[Stored items]
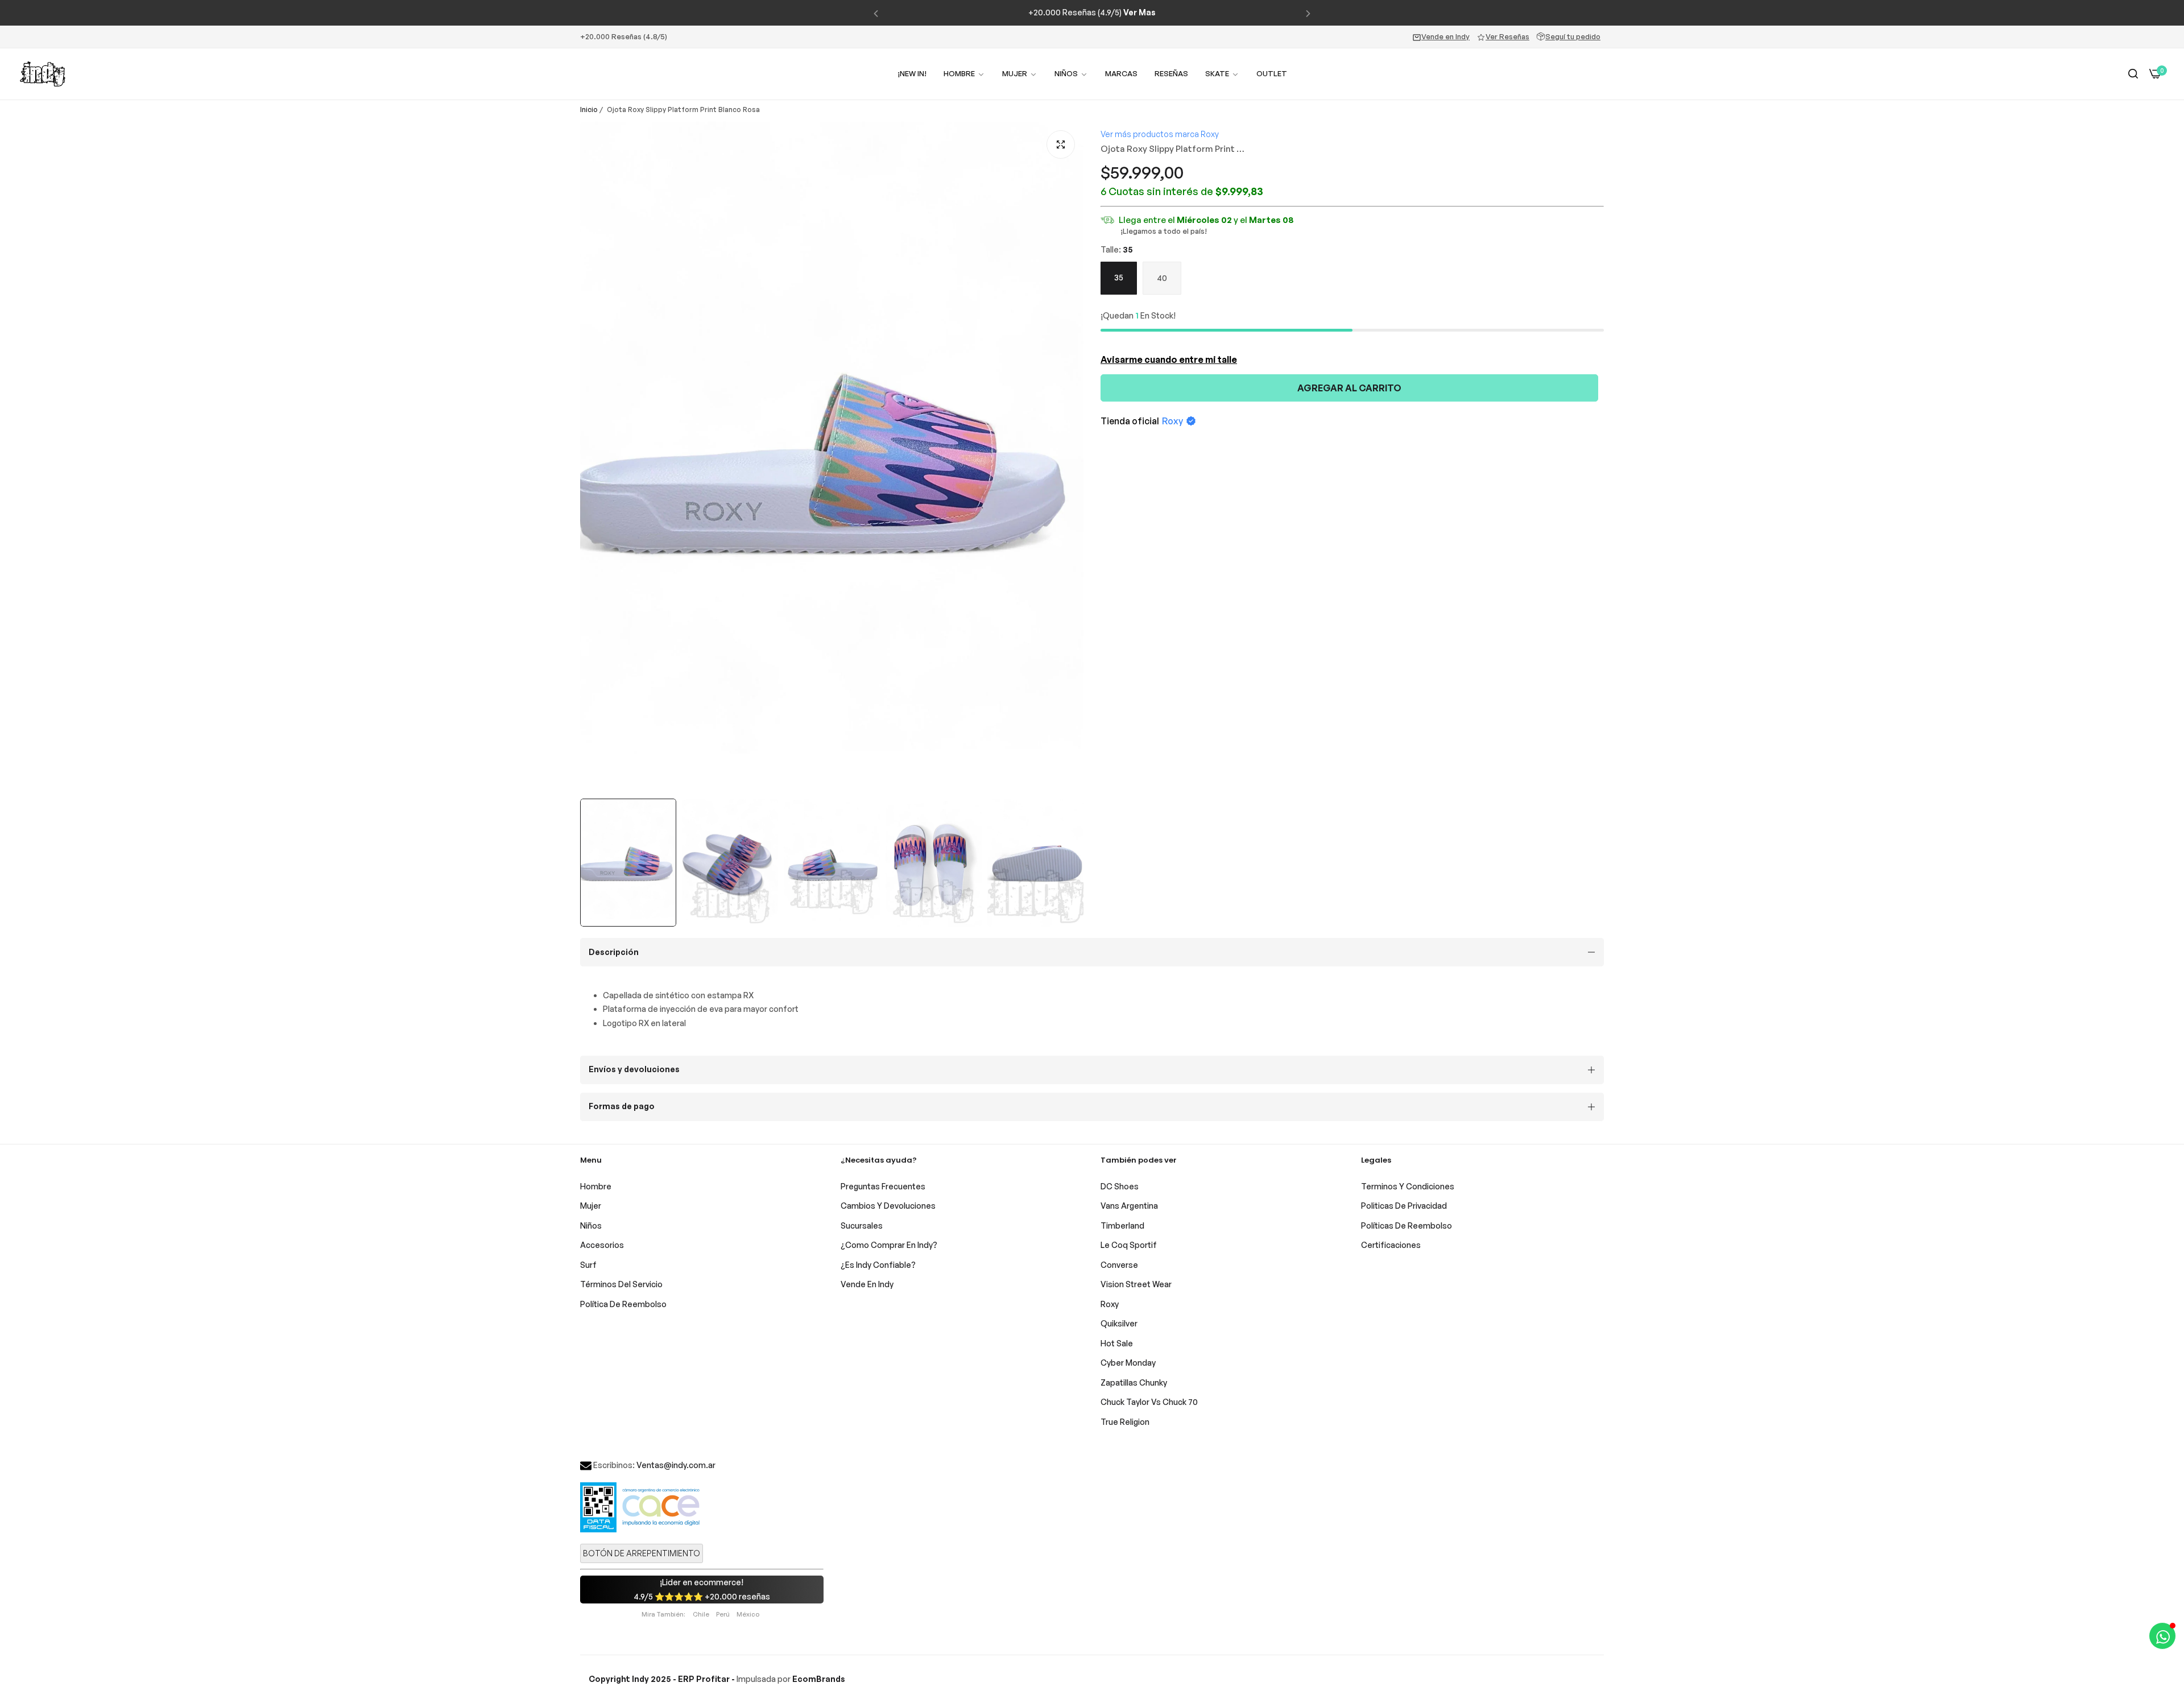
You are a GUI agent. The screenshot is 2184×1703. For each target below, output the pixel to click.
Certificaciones (1391, 1245)
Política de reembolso (623, 1304)
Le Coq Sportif (1129, 1245)
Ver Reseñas (1507, 36)
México (748, 1614)
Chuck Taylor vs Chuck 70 (1149, 1402)
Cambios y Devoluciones (888, 1205)
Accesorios (602, 1245)
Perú (723, 1614)
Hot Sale (1117, 1343)
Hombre (595, 1186)
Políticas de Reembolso (1406, 1225)
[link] (1020, 73)
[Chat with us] (2162, 1636)
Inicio (589, 109)
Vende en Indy (1445, 36)
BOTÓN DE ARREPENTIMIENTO (641, 1553)
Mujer (590, 1205)
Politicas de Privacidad (1404, 1205)
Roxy (1172, 421)
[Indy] (42, 74)
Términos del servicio (621, 1284)
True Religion (1125, 1422)
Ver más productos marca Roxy (1160, 134)
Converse (1119, 1265)
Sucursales (862, 1225)
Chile (701, 1614)
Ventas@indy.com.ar (675, 1465)
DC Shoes (1120, 1186)
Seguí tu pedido (1572, 36)
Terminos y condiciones (1407, 1186)
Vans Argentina (1129, 1205)
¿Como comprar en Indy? (889, 1245)
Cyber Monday (1128, 1362)
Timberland (1122, 1225)
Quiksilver (1119, 1323)
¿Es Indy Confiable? (878, 1265)
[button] (875, 13)
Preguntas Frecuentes (883, 1186)
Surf (588, 1265)
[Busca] (2133, 74)
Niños (591, 1225)
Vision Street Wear (1136, 1284)
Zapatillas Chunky (1134, 1382)
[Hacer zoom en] (1060, 144)
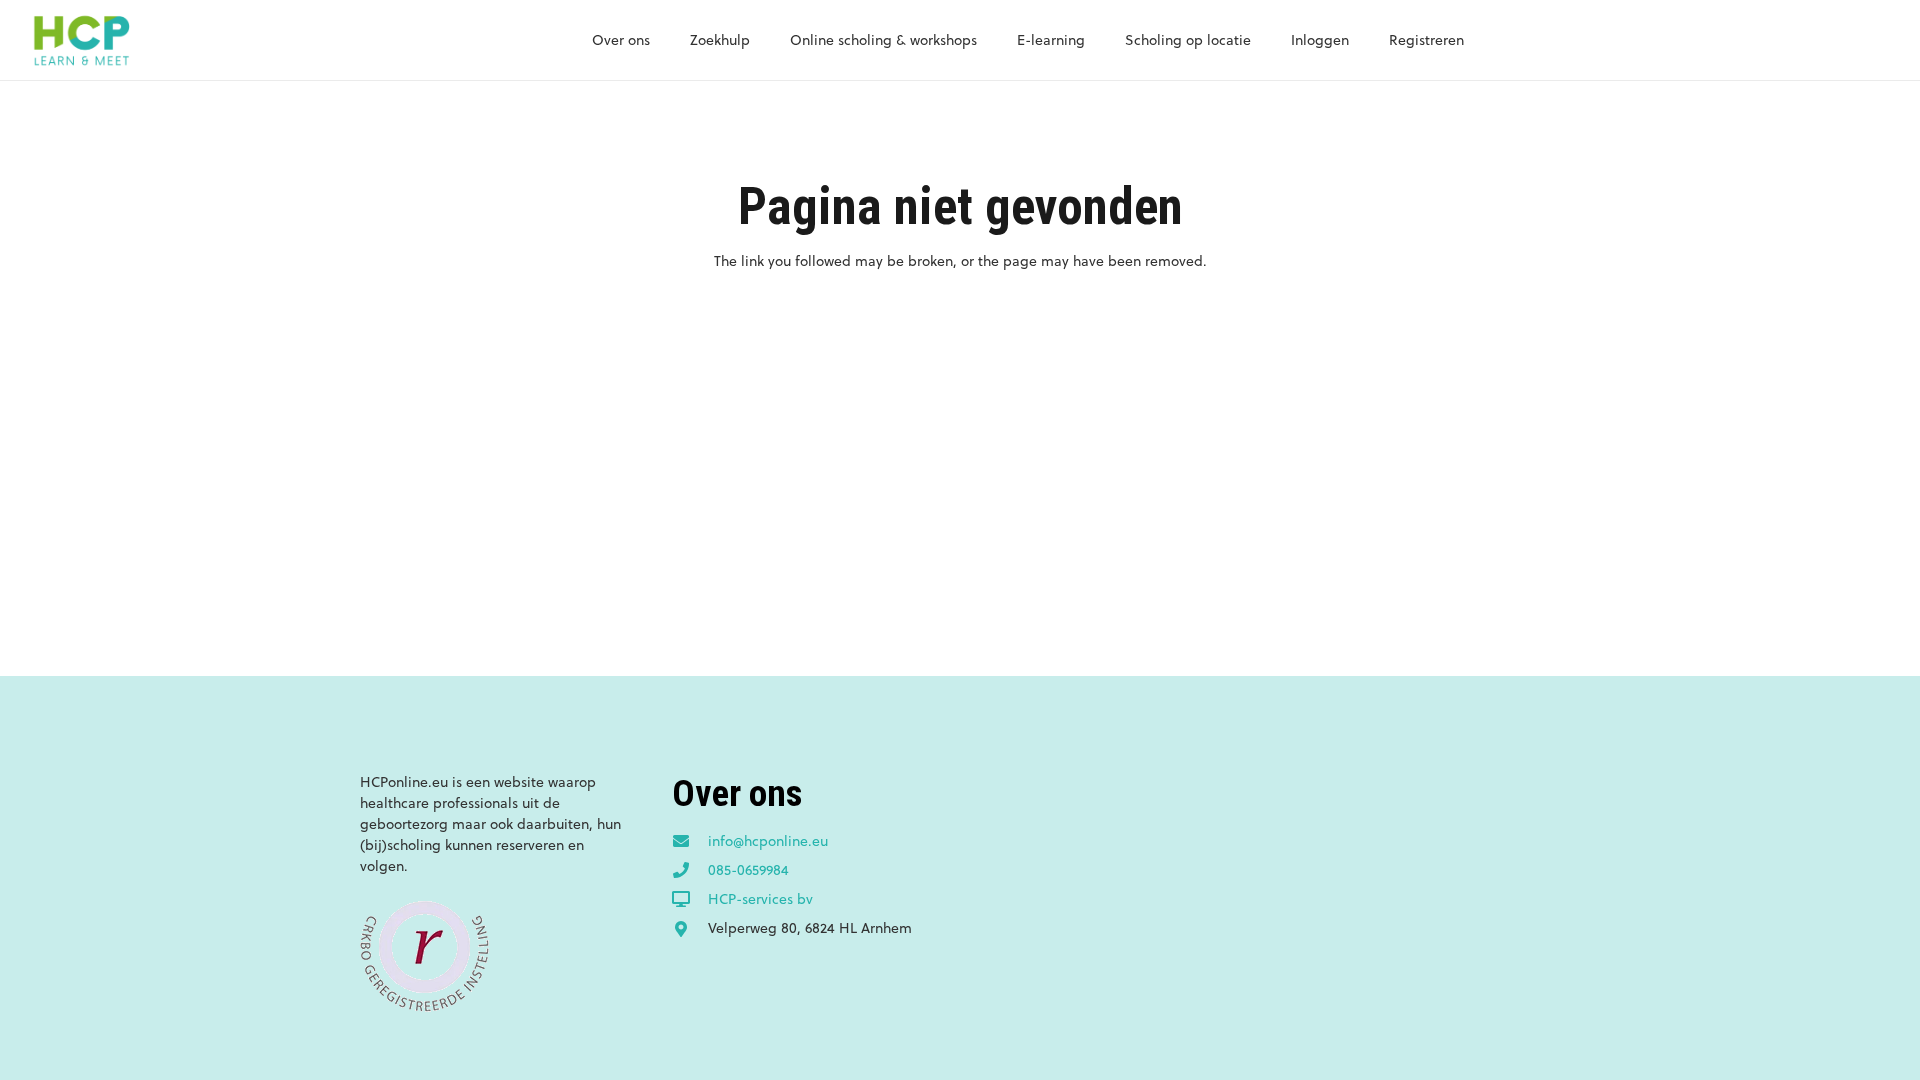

Work required: Without copying any picture, write out the entries exactly.

Output for this task:
You are a GUI agent. The screenshot is 2184×1703. For each target below, output the pixel to click.
Certificaciones (1391, 1245)
Política de reembolso (623, 1304)
Le Coq Sportif (1129, 1245)
Ver Reseñas (1507, 36)
México (748, 1614)
Chuck Taylor vs Chuck 70 (1149, 1402)
Cambios y Devoluciones (888, 1205)
Accesorios (602, 1245)
Perú (723, 1614)
Hot Sale (1117, 1343)
Hombre (595, 1186)
Políticas de Reembolso (1406, 1225)
[link] (1020, 73)
[Chat with us] (2162, 1636)
Inicio (589, 109)
Vende en Indy (1445, 36)
BOTÓN DE ARREPENTIMIENTO (641, 1553)
Mujer (590, 1205)
Politicas de Privacidad (1404, 1205)
Roxy (1172, 421)
[Indy] (42, 74)
Términos del servicio (621, 1284)
True Religion (1125, 1422)
Ver más productos marca Roxy (1160, 134)
Converse (1119, 1265)
Sucursales (862, 1225)
Chile (701, 1614)
Ventas@indy.com.ar (675, 1465)
DC Shoes (1120, 1186)
Seguí tu pedido (1572, 36)
Terminos y condiciones (1407, 1186)
Vans Argentina (1129, 1205)
¿Como comprar en Indy? (889, 1245)
Cyber Monday (1128, 1362)
Timberland (1122, 1225)
Quiksilver (1119, 1323)
¿Es Indy Confiable? (878, 1265)
[button] (875, 13)
Preguntas Frecuentes (883, 1186)
Surf (588, 1265)
[Busca] (2133, 74)
Niños (591, 1225)
Vision Street Wear (1136, 1284)
Zapatillas Chunky (1134, 1382)
[Hacer zoom en] (1060, 144)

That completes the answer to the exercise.